Two scientists from the University of Bath have been awarded prestigious University Research Fellowships by The Royal Society.

The pair are among 44 researchers named as fellows across the UK and Ireland for 2016 who will take up their new posts in October.

Dr Matt Roberts

Dr Matt Roberts from the Department of Mathematical Sciences uses mathematical structures that resemble family trees to investigate complex systems where the average behaviour is misleading. The techniques that he studies can be used to understand problems as diverse as disease epidemics, solid-state physics and telecommunications networks. The title of his fellowship is “Spatial dependence in branching structures”.
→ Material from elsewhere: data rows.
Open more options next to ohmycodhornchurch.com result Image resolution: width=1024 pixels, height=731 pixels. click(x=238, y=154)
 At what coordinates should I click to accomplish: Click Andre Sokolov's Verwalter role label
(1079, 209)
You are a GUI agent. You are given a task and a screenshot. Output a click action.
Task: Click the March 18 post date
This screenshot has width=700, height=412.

He said: "It's an honour to be awarded this fellowship from the Royal Society, and also really exciting to be able to concentrate on my research for the next five years. This will give me the chance to make progress on some fundamental mathematical questions."

Dr Alex Cresswell joins the Department of Chemistry in October from the University of Edinburgh and is interested in in developing and understanding new synthetic methods for organic chemical synthesis. His fellowship is titled “Better Than Boron? Silicon-Mediated Aromatic Functionalisation”.

He said: "It is an enormous privilege to have been granted this award, and I am grateful to the Department of Chemistry for allowing me to bring the fellowship to Bath. The research environment here is outstanding and diverse, with a strong esprit de corps, and I am greatly looking forward to meeting the students and commencing my independent research programme."

Dr Alex Cresswell

The University Research Fellowship scheme aims to provide outstanding early career scientists, who have the potential to become leaders in their chosen fields, with the opportunity to build an independent research career. The scheme is extremely competitive and fellows are expected to be strong candidates for permanent posts in universities at the end of their fellowships, and many have gone on to enjoy significant national or international recognition for their work.